→ Enunciado del problema
Localiza en las entradas de abajo cada línea que contenga la palabra "button" y cópiala, por favor. Distingue entre mayúsculas y minúsculas.

→ Entradas de datos
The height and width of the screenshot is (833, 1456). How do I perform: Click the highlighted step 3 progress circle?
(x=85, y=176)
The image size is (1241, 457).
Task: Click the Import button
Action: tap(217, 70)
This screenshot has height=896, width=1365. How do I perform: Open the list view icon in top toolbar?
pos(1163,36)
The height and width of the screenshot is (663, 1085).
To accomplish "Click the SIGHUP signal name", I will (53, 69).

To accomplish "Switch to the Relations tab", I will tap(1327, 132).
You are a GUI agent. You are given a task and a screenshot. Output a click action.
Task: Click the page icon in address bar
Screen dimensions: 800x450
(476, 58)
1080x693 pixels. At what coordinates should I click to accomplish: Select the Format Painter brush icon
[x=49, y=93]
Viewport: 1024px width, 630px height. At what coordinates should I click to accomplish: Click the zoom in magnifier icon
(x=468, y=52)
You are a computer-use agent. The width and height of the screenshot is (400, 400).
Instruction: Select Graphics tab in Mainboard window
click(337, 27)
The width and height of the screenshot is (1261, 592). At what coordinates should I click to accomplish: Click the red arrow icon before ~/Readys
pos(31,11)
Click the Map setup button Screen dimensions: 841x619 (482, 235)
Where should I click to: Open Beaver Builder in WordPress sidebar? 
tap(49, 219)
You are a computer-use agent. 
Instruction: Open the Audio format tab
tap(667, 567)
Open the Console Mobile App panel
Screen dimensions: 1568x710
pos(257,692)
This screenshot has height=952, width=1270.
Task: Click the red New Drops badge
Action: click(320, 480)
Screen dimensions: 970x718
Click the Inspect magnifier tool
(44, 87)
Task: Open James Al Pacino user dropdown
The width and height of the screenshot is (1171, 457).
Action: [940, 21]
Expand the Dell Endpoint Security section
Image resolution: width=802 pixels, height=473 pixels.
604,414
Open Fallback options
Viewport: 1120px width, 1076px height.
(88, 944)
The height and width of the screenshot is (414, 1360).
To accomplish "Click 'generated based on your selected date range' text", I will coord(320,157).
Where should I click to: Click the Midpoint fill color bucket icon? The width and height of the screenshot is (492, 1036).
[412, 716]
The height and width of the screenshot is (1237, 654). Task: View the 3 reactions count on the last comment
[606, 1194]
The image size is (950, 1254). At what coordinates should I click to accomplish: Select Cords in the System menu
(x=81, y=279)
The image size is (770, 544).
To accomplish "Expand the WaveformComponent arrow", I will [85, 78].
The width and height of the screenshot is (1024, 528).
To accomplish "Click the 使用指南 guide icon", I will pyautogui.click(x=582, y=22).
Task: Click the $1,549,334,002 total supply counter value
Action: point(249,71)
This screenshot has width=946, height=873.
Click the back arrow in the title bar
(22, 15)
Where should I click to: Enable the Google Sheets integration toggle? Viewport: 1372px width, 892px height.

→ Respuesta esperada
Task: Click the Import button
Click the Map setup button Screen dimensions: 841x619 (482, 235)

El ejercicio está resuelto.